Item-finding lines
□ □ □ □

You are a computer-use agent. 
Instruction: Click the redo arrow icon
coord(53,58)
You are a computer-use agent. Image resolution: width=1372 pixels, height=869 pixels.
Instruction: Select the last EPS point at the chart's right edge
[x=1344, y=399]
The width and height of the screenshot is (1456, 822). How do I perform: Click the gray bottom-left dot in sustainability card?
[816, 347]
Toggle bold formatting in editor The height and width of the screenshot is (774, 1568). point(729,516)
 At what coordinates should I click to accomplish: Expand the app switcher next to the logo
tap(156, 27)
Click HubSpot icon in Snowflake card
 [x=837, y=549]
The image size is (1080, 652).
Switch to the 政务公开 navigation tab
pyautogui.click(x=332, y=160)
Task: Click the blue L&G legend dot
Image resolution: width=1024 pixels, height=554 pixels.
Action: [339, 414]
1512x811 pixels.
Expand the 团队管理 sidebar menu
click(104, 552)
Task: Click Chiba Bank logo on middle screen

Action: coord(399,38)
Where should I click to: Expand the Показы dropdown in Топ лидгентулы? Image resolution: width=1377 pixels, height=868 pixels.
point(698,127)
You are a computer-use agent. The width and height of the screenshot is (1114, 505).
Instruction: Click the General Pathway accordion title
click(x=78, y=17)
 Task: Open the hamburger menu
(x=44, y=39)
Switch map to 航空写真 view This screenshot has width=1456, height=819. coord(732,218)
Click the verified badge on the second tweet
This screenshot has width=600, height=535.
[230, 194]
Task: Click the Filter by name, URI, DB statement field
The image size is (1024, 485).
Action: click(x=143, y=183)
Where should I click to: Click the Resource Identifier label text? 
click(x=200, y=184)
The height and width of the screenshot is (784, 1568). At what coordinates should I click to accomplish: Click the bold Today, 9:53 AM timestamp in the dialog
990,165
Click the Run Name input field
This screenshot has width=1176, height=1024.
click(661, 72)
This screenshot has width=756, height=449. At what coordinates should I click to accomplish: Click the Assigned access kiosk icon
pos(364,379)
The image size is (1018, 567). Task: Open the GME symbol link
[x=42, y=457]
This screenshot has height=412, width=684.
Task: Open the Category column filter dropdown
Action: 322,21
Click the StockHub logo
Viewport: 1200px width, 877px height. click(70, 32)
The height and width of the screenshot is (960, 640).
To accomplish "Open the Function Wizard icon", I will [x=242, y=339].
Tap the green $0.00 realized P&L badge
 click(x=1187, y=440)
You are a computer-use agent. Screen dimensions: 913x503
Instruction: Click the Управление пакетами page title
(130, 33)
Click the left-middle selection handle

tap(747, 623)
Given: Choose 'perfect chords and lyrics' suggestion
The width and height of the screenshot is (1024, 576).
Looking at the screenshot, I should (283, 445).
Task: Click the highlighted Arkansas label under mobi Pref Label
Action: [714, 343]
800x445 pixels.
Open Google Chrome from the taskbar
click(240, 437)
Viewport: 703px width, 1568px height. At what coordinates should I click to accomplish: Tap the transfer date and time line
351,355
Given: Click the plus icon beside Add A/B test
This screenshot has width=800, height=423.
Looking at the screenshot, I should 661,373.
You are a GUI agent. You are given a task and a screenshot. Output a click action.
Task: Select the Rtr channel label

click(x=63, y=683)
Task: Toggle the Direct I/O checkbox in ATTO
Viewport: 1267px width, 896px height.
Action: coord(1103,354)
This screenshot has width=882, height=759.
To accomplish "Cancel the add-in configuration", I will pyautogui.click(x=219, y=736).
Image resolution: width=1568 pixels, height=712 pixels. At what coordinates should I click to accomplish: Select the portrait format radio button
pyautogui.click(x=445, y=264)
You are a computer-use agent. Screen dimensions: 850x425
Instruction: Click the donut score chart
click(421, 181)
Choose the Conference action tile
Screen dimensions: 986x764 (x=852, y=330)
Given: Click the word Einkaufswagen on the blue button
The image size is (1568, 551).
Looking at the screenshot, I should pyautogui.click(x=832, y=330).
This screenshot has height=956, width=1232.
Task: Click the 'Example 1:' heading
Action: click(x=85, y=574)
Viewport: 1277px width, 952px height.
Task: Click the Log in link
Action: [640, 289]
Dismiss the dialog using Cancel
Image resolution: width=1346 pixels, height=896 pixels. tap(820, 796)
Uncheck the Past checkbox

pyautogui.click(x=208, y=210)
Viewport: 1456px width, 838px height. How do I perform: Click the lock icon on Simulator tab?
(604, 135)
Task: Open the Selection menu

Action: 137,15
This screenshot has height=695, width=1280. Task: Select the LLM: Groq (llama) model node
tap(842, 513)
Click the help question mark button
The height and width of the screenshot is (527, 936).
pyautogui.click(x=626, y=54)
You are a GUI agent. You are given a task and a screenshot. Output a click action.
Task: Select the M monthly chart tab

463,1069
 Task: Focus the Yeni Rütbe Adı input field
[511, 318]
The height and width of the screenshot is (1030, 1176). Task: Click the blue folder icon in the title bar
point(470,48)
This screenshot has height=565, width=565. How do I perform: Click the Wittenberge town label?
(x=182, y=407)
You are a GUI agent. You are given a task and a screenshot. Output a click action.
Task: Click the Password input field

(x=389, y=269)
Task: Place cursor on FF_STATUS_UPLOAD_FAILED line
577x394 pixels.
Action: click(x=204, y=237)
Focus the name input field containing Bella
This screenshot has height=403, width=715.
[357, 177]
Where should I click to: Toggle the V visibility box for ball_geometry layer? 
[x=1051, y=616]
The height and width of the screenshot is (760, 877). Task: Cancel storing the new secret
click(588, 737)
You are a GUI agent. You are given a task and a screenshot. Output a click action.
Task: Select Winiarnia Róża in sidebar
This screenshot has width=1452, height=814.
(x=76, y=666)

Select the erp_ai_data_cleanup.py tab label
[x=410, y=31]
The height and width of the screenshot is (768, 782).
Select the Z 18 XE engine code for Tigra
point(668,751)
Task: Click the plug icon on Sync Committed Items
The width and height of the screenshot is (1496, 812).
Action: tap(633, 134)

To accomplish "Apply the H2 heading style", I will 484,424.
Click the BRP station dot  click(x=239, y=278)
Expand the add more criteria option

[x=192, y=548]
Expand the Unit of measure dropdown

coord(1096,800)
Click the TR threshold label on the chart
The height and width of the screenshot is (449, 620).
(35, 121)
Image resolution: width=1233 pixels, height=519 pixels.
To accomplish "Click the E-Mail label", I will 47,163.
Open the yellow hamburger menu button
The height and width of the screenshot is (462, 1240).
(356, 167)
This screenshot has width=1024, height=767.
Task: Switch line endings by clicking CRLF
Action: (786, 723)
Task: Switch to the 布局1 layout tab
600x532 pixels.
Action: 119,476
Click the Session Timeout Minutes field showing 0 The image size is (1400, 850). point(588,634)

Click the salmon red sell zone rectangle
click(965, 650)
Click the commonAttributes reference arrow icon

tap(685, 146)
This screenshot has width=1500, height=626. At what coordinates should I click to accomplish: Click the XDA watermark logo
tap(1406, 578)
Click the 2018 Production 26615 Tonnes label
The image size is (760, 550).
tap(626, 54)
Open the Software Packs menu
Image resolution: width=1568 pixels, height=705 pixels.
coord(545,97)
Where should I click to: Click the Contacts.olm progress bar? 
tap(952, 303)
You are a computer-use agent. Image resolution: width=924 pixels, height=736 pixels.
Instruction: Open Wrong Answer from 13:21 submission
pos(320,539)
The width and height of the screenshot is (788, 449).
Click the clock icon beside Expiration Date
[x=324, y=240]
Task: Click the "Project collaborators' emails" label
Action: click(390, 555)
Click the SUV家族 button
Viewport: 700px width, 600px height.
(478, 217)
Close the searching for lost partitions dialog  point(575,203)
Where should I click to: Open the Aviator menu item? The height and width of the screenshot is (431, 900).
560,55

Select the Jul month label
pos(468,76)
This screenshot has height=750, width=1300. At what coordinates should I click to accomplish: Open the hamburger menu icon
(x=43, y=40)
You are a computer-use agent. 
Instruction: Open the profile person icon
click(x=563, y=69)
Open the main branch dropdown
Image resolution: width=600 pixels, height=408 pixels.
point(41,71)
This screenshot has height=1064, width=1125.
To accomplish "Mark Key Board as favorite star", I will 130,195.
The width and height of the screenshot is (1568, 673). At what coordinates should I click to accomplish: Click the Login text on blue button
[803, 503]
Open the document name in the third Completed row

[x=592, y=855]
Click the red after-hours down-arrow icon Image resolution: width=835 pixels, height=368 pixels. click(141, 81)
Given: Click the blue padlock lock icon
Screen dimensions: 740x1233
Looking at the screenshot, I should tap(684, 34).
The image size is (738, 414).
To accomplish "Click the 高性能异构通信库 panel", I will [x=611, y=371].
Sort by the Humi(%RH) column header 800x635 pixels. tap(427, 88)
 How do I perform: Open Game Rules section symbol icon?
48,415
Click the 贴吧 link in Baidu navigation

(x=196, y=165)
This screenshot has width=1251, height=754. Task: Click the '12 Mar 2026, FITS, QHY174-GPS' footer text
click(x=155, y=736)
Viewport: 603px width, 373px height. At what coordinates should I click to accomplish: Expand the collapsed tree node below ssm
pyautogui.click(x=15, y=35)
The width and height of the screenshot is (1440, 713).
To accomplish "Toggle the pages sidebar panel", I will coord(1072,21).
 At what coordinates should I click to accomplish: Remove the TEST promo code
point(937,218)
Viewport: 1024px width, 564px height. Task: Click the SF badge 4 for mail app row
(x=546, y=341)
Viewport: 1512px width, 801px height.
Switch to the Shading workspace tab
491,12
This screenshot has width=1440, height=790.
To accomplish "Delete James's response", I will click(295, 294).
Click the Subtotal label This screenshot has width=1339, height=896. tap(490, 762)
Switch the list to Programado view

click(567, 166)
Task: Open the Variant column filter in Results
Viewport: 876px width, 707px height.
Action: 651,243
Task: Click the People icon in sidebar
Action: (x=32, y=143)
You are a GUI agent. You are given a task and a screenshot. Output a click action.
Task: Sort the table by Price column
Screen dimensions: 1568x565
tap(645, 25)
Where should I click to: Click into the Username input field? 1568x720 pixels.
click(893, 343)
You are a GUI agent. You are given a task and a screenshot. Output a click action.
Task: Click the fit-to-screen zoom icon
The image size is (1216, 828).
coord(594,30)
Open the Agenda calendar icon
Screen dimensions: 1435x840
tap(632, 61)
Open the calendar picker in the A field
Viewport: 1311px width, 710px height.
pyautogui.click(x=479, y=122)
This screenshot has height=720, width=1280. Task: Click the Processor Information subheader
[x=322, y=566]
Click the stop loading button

□ □ □ □

• _SHORT PROBLEM_:
Duplicate the lines verbatim, starting with the line that contains "Where should I click to: Expand" and continuing through the line that contains "click(x=200, y=184)", including both of those lines.

• _CORRECT RESULT_:
Where should I click to: Expand the Показы dropdown in Топ лидгентулы? Image resolution: width=1377 pixels, height=868 pixels.
point(698,127)
You are a computer-use agent. The width and height of the screenshot is (1114, 505).
Instruction: Click the General Pathway accordion title
click(x=78, y=17)
 Task: Open the hamburger menu
(x=44, y=39)
Switch map to 航空写真 view This screenshot has width=1456, height=819. coord(732,218)
Click the verified badge on the second tweet
This screenshot has width=600, height=535.
[230, 194]
Task: Click the Filter by name, URI, DB statement field
The image size is (1024, 485).
Action: click(x=143, y=183)
Where should I click to: Click the Resource Identifier label text? 
click(x=200, y=184)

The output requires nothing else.